Universal Scholar and Librarian of the Collegium Carolinum Honoured Commemorative plaque for the Braunschweig resident Johann Joachim Eschenburg (1743-1820)
Anyone walking past Pockelsstraße at the height of the University Library will probably notice it right away: The new personality plaque commemorating Johann Joachim Eschenburg. With a short stop, you can learn interesting facts about the last Braunschweig polymath and probably the most famous of Braunschweig’s librarians.
In the winter semester of 1767, Johann Joachim Eschenburg began his professional career as a lecturer and public court master at the Braunschweig Collegium Carolinum, the predecessor institution of today’s TU Braunschweig. In 1773 he was appointed associate professor and in 1777 full professor of fine literature and philosophy. In 1814 he also became a member of the board of directors until his death on 29 February 1820.
“In the course of 53 years, Eschenburg worked on all fields of science and art at the Collegium Carolinum; first philosophy and literature, then music, finally the fine arts and the natural sciences. […] His place in the history of knowledge resembles Goethe’s in that he, as an individual, once again, and for the last time, attempted to survey and productively master all fields of knowledge”, Cord-Friedrich Berghahn and Till Kinzel state in their introduction to the latest anthology on Eschenburg.1)
As an excellent expert on world literature, Eschenburg “made the Collegium Carolinum the centre of intensive literary mediation and research”, according to Berghahn and Kinzel. Nevertheless, Eschenburg’s life and work have received little attention in historical research. In Braunschweig today, the name of a short street in the northern part of the city between Rebenring and Nordstraße commemorates the urbane scholar.
First chronicler of the Collegium Carolinum
Eschenburg was a philologist and as a translator – especially known for his work on Shakespeare – a theoretician of the sciences, a mediator in the field of literature, art and music, a lyricist of the Enlightenment and a philosopher – precisely a paradigmatic “model figure of the late Enlightenment, whose significance for the present lies above all in his cross-disciplinary competence” and an “exemplary citizen of the republic of scholars in the late Enlightenment who was active in numerous networks”. In the course of his scholarly life, he wrote numerous books, in addition to textbooks and translations, as well as his own poetry. In 1812, he wrote his “Entwurf zur Geschichte des Collegium Carolinum“ (Draft for the History of the Collegium Carolinum). He is thus the first chronicler of the predecessor institution of TU Braunschweig.

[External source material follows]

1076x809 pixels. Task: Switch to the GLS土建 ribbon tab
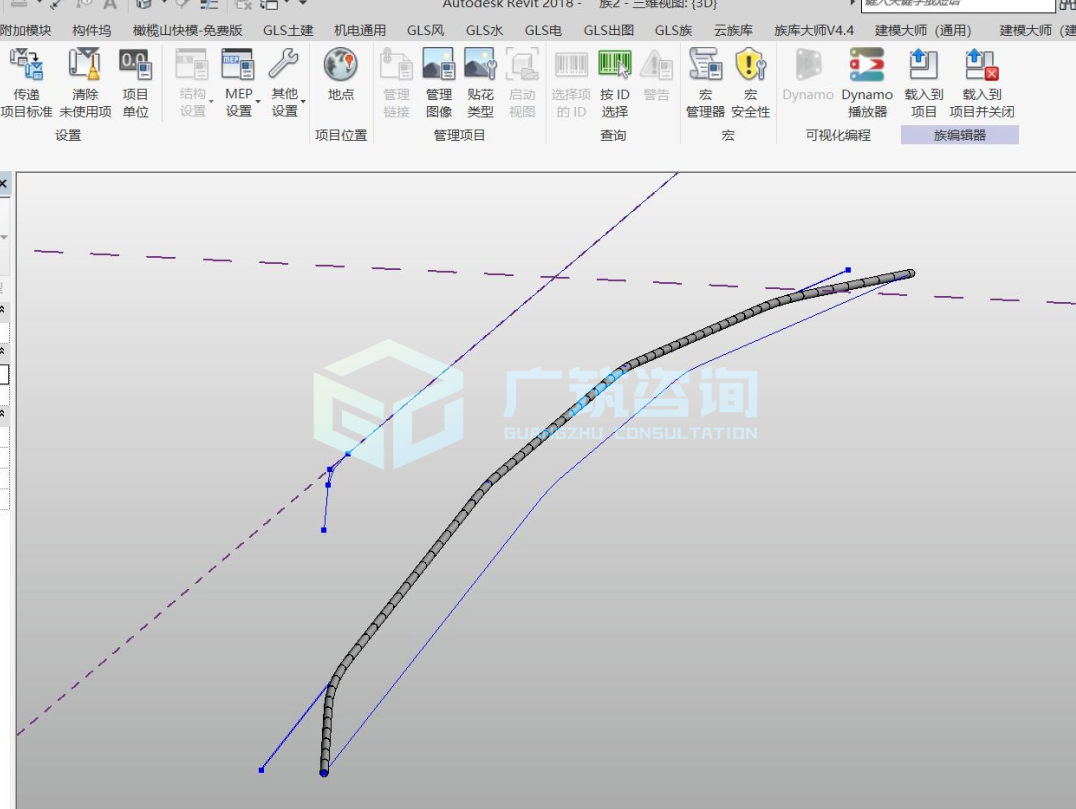click(288, 30)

As an excellent expert on world literature, Eschenburg “made the Collegium Carolinum the centre of intensive literary mediation and research”, according to Berghahn and Kinzel. Nevertheless, Eschenburg’s life and work have received little attention in historical research. In Braunschweig today, the name of a short street in the northern part of the city between Rebenring and Nordstraße commemorates the urbane scholar.

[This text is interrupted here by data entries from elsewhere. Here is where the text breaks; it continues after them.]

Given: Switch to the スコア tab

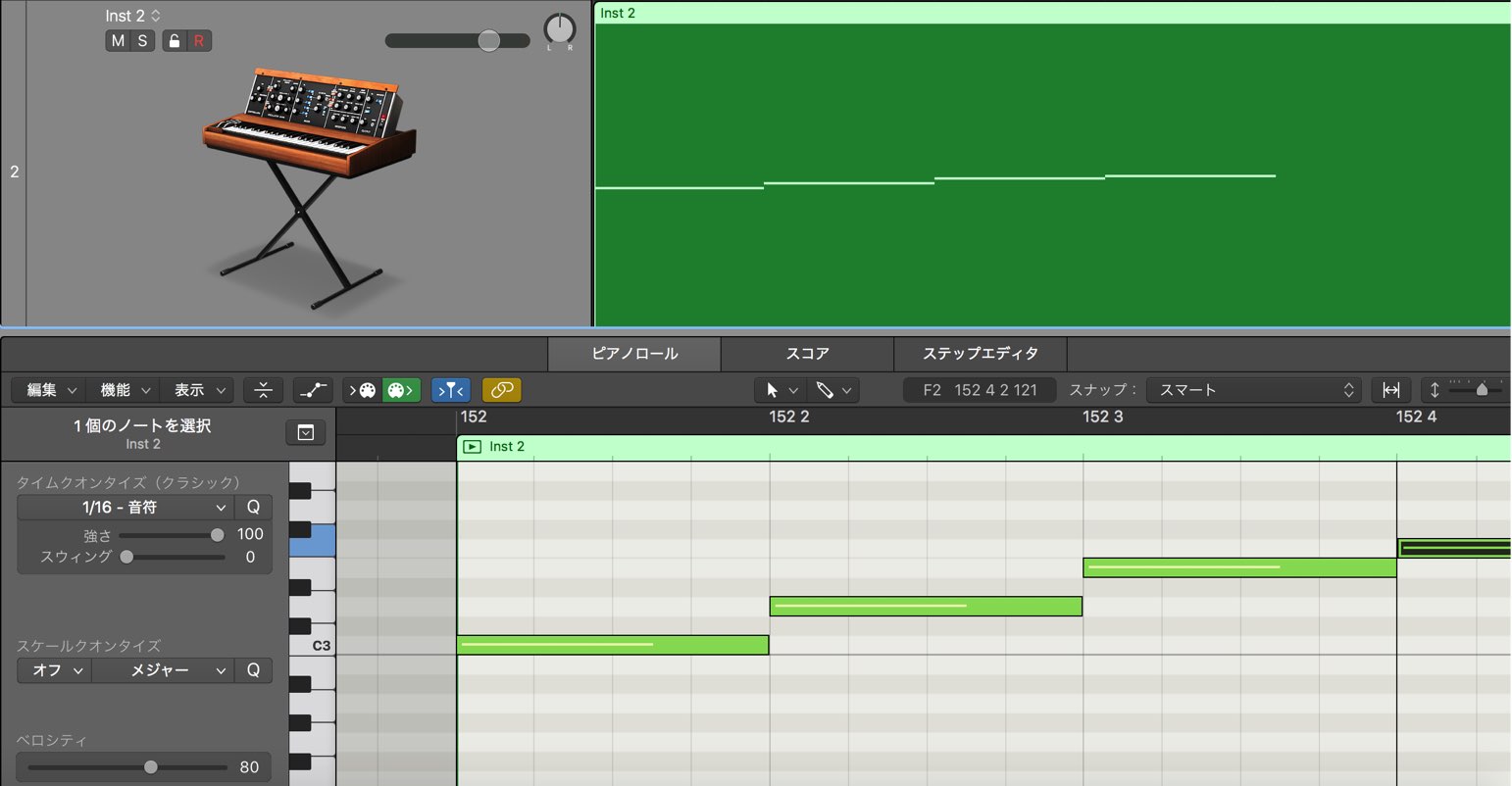Looking at the screenshot, I should tap(807, 354).
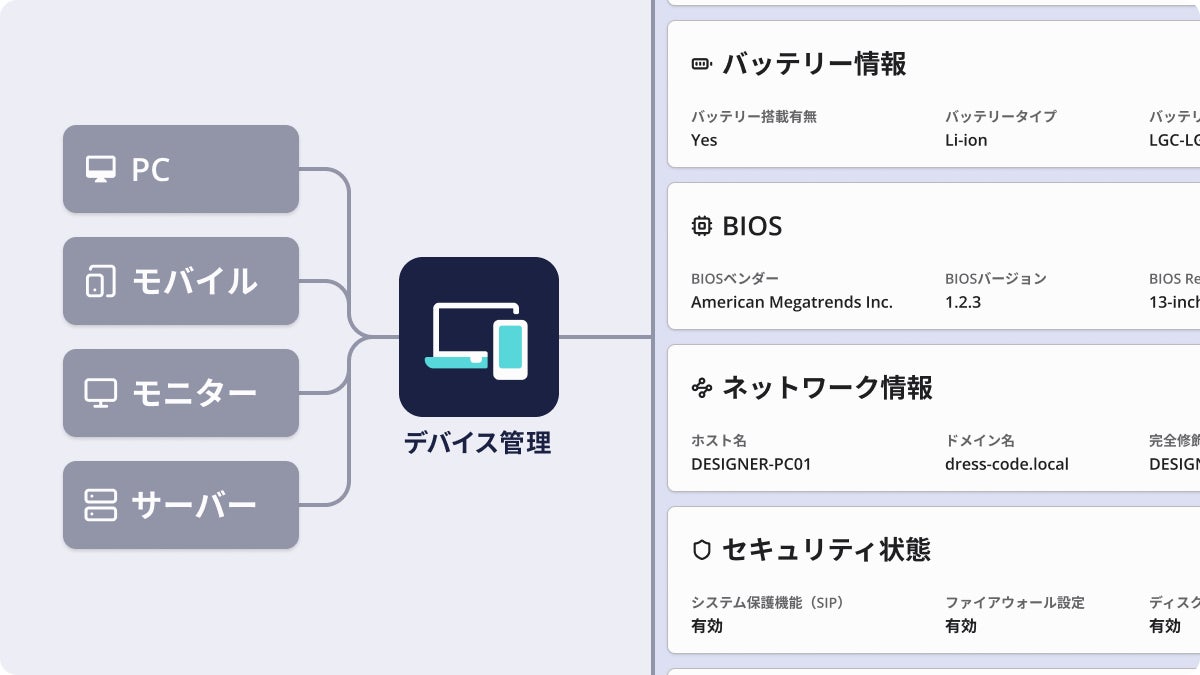Choose the モバイル category button

tap(181, 281)
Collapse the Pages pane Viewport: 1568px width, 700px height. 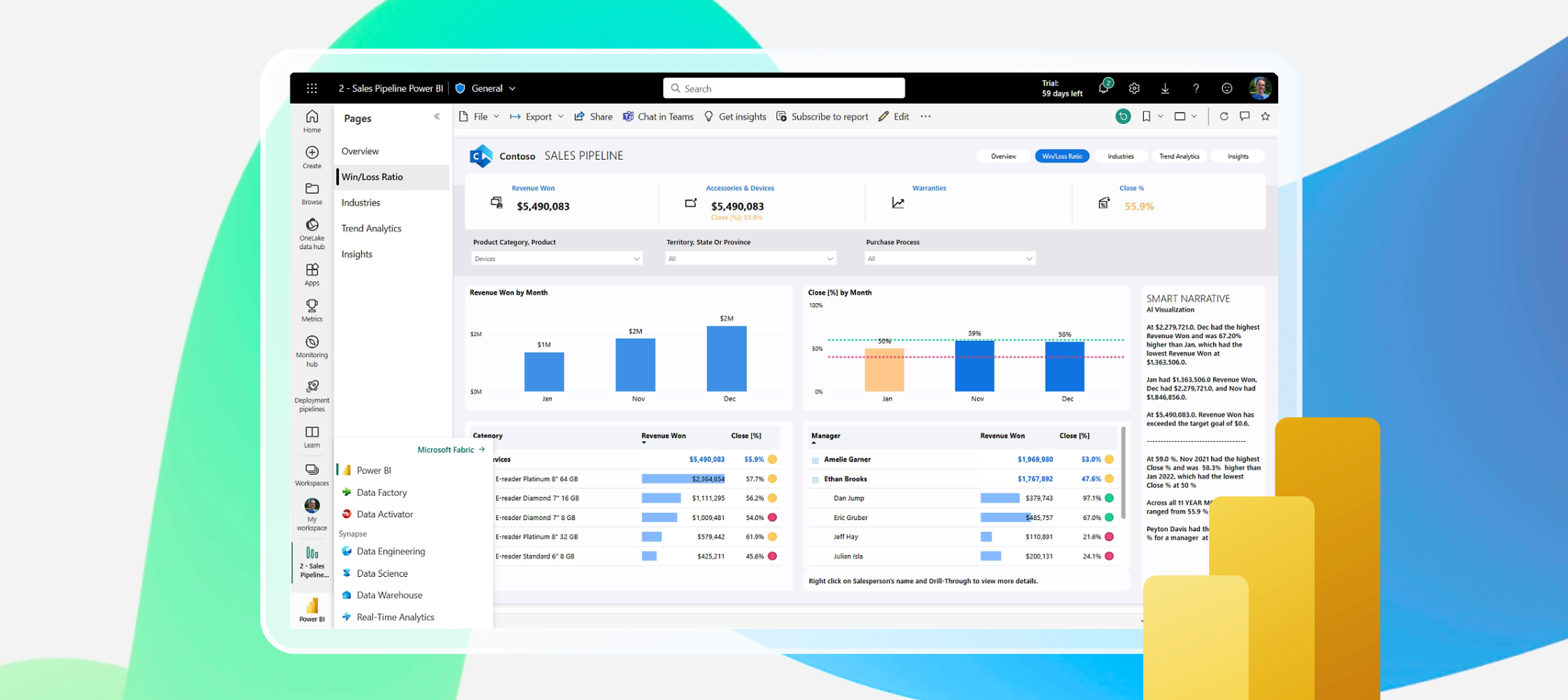tap(437, 117)
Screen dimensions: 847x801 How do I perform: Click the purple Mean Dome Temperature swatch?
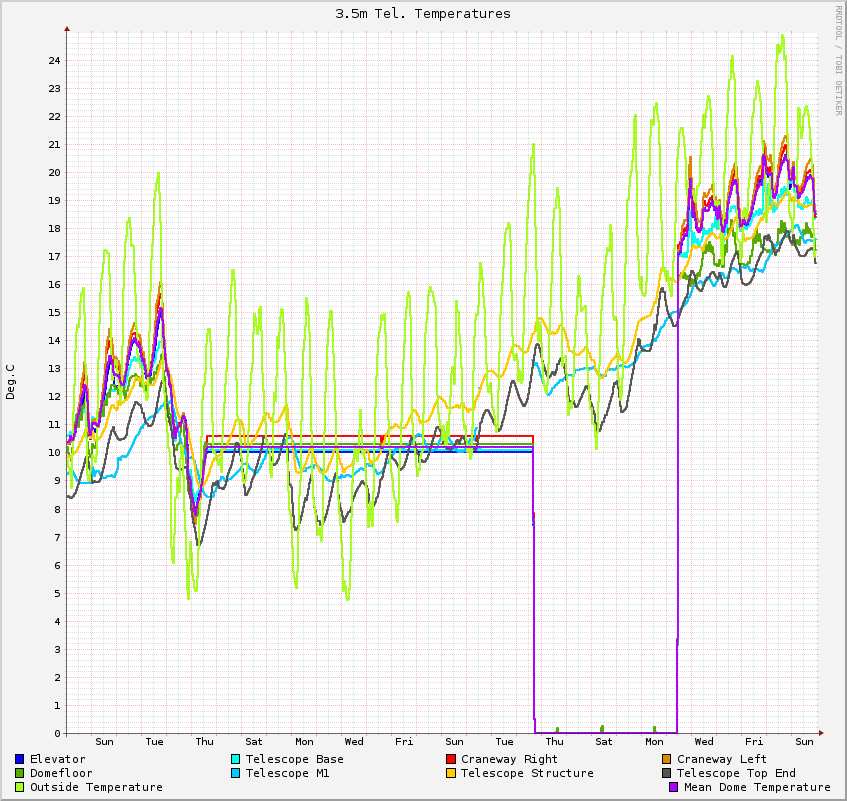click(x=674, y=787)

Franz Josef Meyen described Eschenburg as the most outstanding of the Braunschweig professor-librarians. As head of the library of the Collegium Carolinum, which at that time comprised almost 5,000 volumes, he did valuable work. The index he added to the library catalogue of his predecessor Johann Friedrich Tünzel – the first of its kind – for better usability still exists today. Lectures on library science in the broadest sense were an integral part of his teaching at the Collegium; the textbooks he wrote on the subject appeared in several editions. The library also owes precious acquisitions to him, who was responsible for its upkeep longer than his predecessors, above all through the takeover of books from the dissolved Riddagshausen monastery library.
Personality plaque unveiled
At the beginning of July, Professor Manfred Krafczyk, Principal Vice President for Digitalisation and Sustainability, and Library Director Robert Strötgen, together with Dr. Ulf Hilger, Science Officer of the City of Braunschweig, and Professor Gerd Biegel, unveiled a personality plaque for Johann Joachim Eschenburg on Pockelsstraße. The proposal to erect such a plaque in the area of today’s University Library was made by Professor Gerd Biegel, former director of the Braunschweig State Museum, who also wrote the bilingual plaque text.
17 further personality plaques in the city area are dedicated to people who were associated with TU Braunschweig or its predecessor institutions, the most famous among them being Carl Friedrich Gauss, whose personality plaque can be found on the Gaussberg.
Incidentally, a plaque from the series of cultural monuments also stands in Pockelsstraße in front of the Historic Main Building and tells more about the history of the building.
1) Berghahn, Cord-Friedrich; Kinzel, Till (2013): Johann Joachim Eschenburg und die Kulturen des Wissens zwischen Aufklärung und Romantik, in: Berghahn, Cord-Friedrich; Kinzel, Till (Hg.) (2013): Johann Joachim Eschenburg und die Künste und Wissenschaften zwischen Aufklärung und Romantik. Netzwerke und Kulturen des Wissens. Wissenschaftliche Tagung. Heidelberg: Winter (Germanisch-romanische Monatsschrift GRM-Beiheft, 50), S. 9-16.